その中に、一つだけ目に止まった名前があった。クラウス・ベルトン。
(……あの子か)
昨日、中庭でひっそり倒れていた少年。パン一つを握りしめたまま、意識を飛ばしていた、あの子だ。
◇
昼休み。中庭の隅。
他の生徒たちの笑い声が遠くに聞こえる中、その子だけが、周囲から切り離されたみたいに見えた。

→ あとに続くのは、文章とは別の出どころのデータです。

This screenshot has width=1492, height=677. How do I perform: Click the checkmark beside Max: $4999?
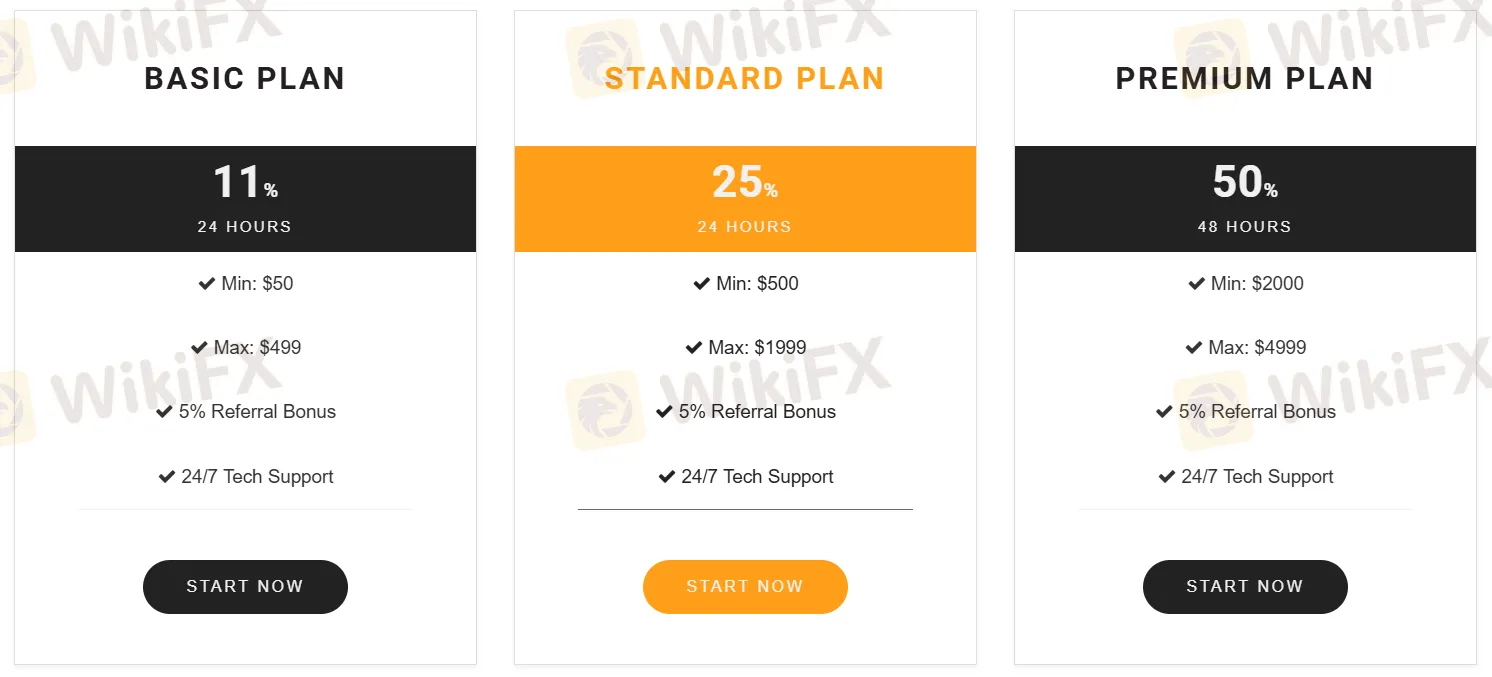1197,347
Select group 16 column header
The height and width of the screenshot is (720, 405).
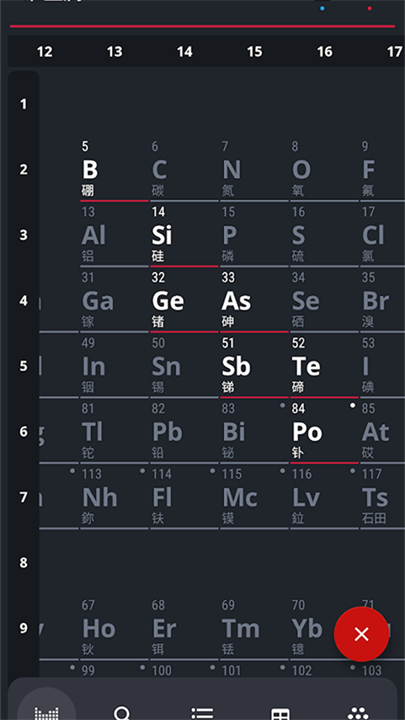point(325,52)
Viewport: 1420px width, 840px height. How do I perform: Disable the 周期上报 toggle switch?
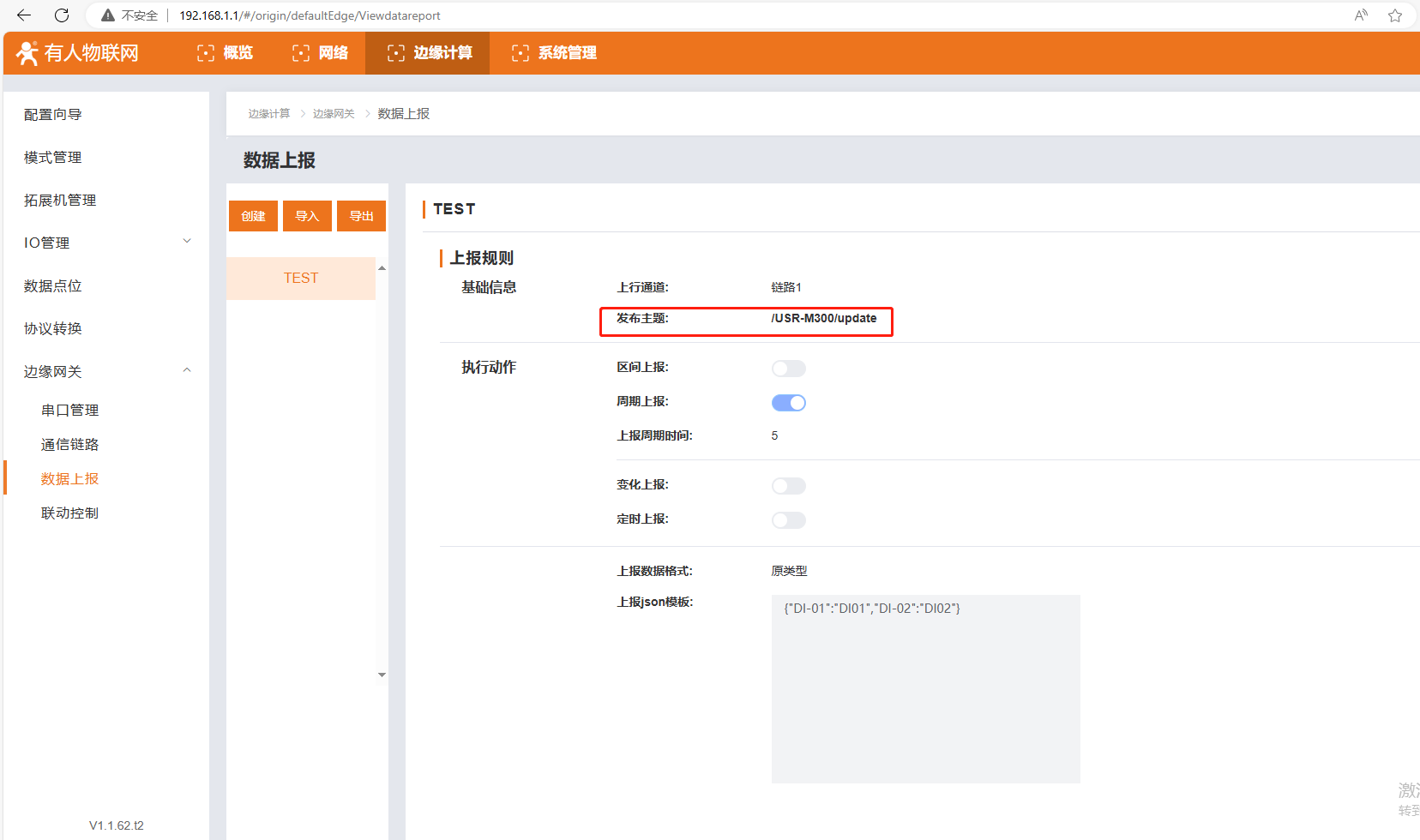(x=788, y=403)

貴族の輪から外れた場所で、少し俯きながら立っている。くるくるとした茶色の髪は少し乱れ、制服はややくたびれていて、靴もきちんと磨かれていない。
「……食べてないの?」
思わず声が出た。クラウスはびくっと肩を跳ねさせる。
「り、リリアーナ様……!」
「そんなに驚かなくてもいいわ」
「いえ、その……自分なんかにお声がけいただくなんて……」
(自己評価低いタイプね。まあ、掲示板に名前載ってたらそうなるか)
「名前は?」
「クラウス・ベルトンです」
「ベルトン家……末席の分家、だったかしら」
「はい……」
短い返事。その声には、慣れと諦めが混ざっていた。
その時。
「そこまでだ」
低い声。カイル・レイナード。騎士科の制服を着た少年が、こちらに歩いてくる。
「リリアーナ。またか」
「またとは心外だわ」
「弱いものいじめはやめろ」
「ただ会話をしているだけよ?」
「その“だけ”が問題だ」
(あなたは自動リリアーナ攻撃システムか何か?)
カイルの鋭い視線がクラウスに向く。
「お前……指導対象だな」
「……はい」
「ここで何をしている」
「その……昨日、倒れて、助けていただいて……」
「助け?」
カイルの目がわずかに細くなる。
(あ、これ来るやつだ。正義感の暴走予告アラートが出てるわ)
カイルは一歩前に出る。
「リリアーナ。何を企んでるか知らんが、余計なことをするな」
「倒れていたから助けただけよ」
「それが問題だ。お前が善意で人を助けるわけがない。ましてや、こいつは指導対象だ」
断定。そこに疑問の余地はない。
「お前のような選民意識の強い人間が、見返りもなく、落ちこぼれに関わるはずがないんだ」
(ひどい偏見。でもまあ、過去の行いを考えれば妥当な評価なのが辛いところね)
「ち、違います!!」
クラウスが声を上げる。声が震えているが、引かない。
「リリアーナ様は何もしていません! お水をくれただけです!」
ざわり、と周囲で見守っていた野次馬たちが揺れる。カイルの目が冷える。
背が高い分、見下ろす形になる視線には容赦がない。クラウスの肩がわずかに縮んだ。
「お前は状況を理解していない。この女がどういう人間か分かっていないんだ。唆されているだけだ」
「それでも!」
クラウスが一歩前に出る。
「少なくとも、僕が助けられたのは事実です!」
その瞬間。
カイルの視線が完全に変わった。怜悧で、容赦のない”判決”を下す者の目になっていた。
「……そうか。なら、お前も“誤認者”だ」
空気が凍る。
(リリアーナの味方をするやつは敵、ということね)
私は静かに息を吐く。カイルは正しい。少なくとも、彼の中では。
だから厄介だ。正しさで人を切る人間は、迷わない。
そして、一度切り捨てた相手を二度と許さない。